## Dataset entries
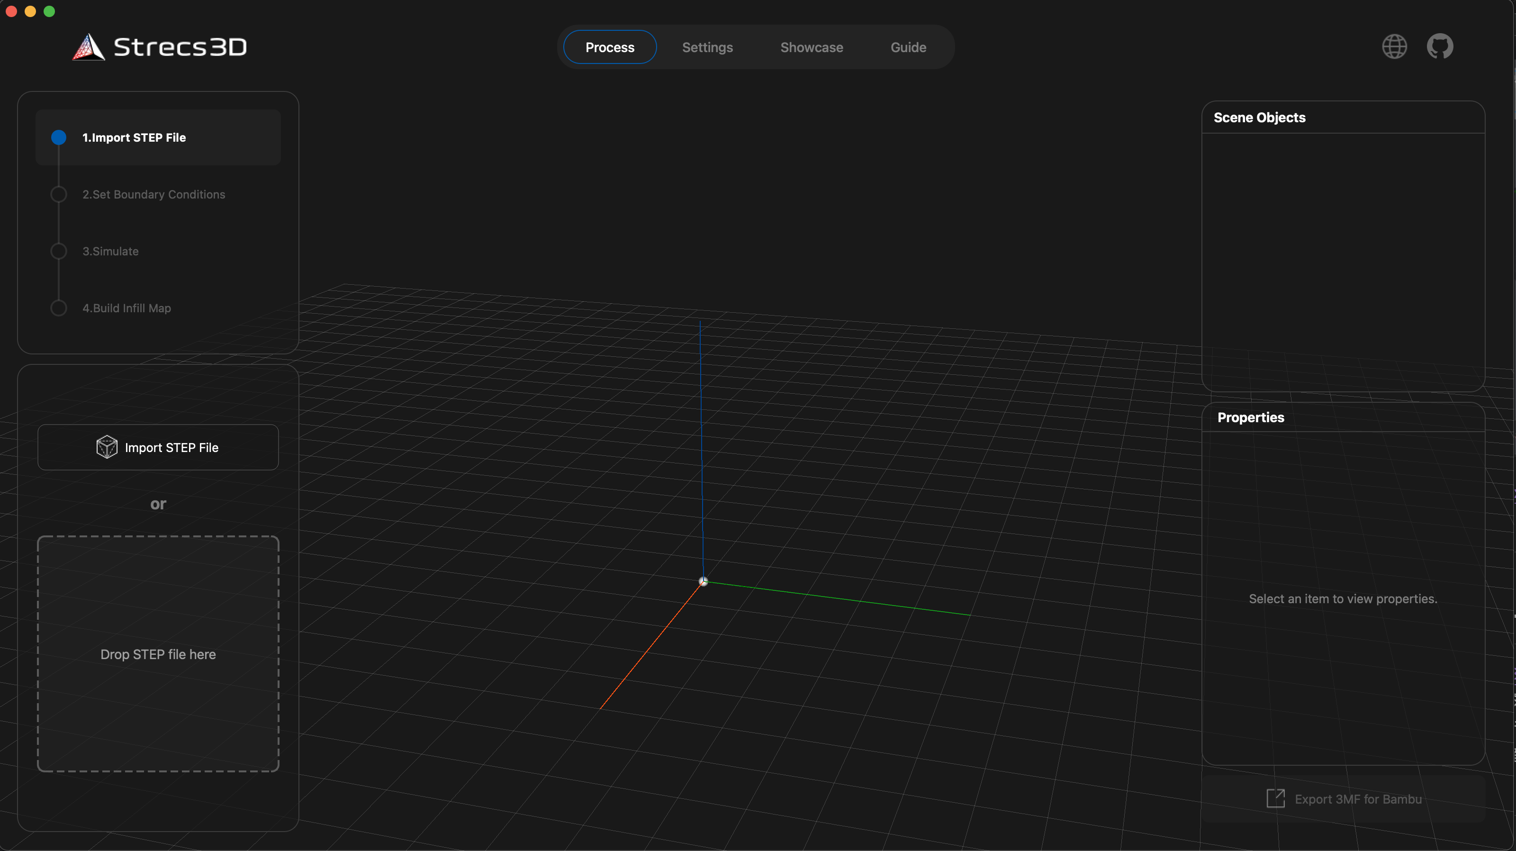This screenshot has width=1516, height=851.
Task: Open the GitHub repository icon
Action: coord(1439,46)
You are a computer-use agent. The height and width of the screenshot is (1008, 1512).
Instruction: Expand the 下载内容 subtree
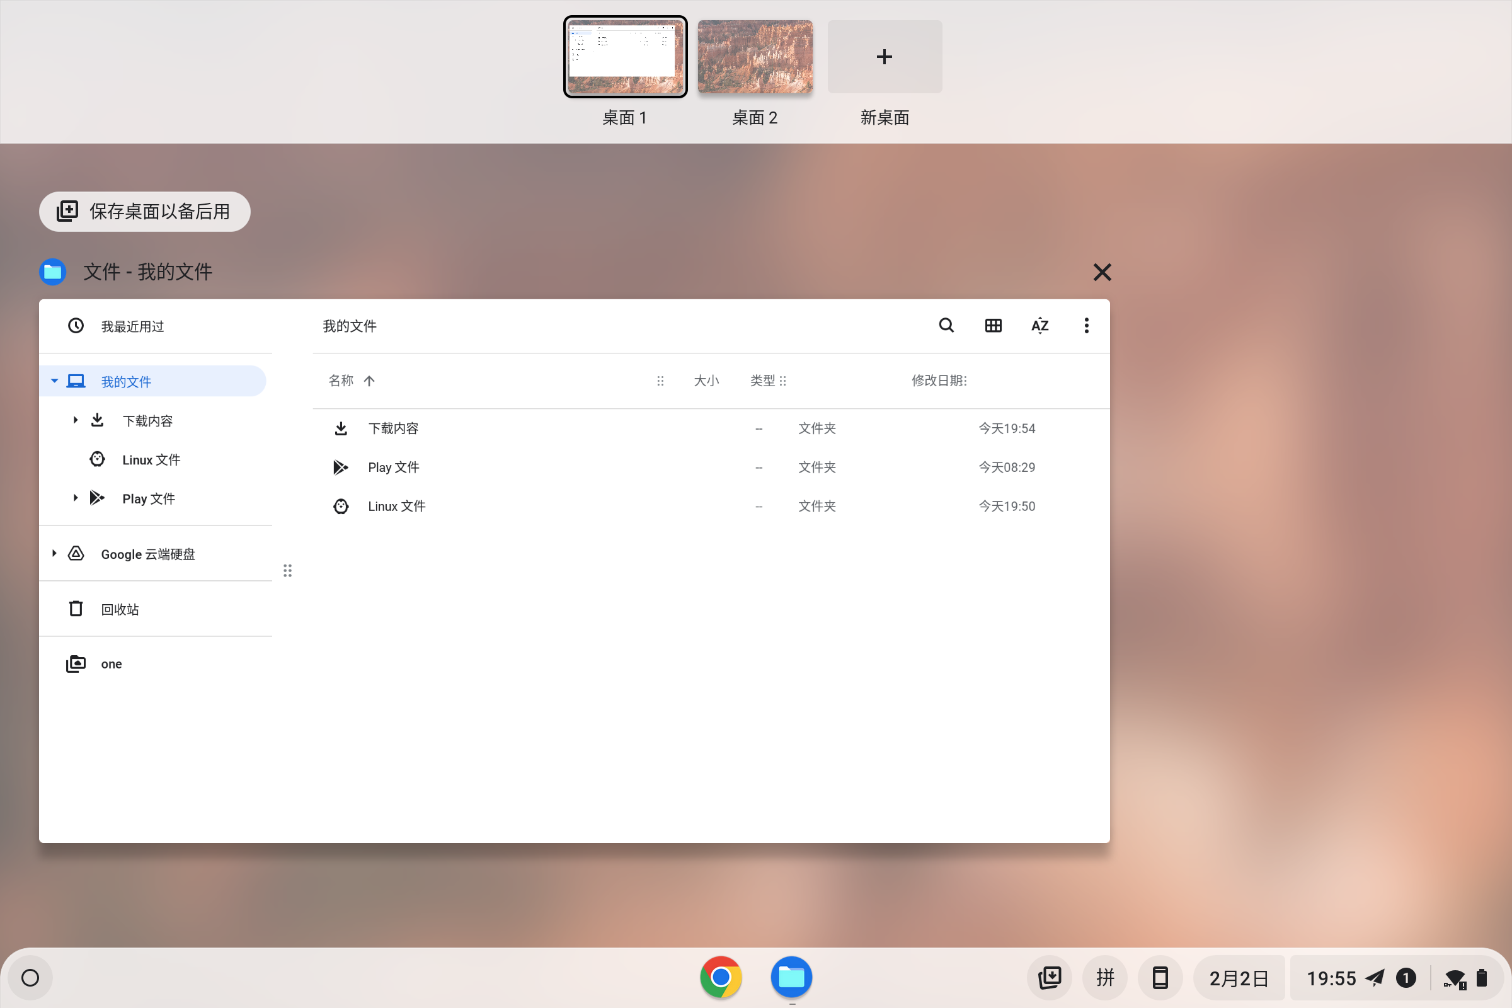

## Your instructions
From the line containing "You are a computer-use" through the last line of the records, both included, output those lines exactly and nothing else; skip the pictures.

## Result of the task
You are a computer-use agent. The height and width of the screenshot is (1008, 1512).
Instruction: Expand the 下载内容 subtree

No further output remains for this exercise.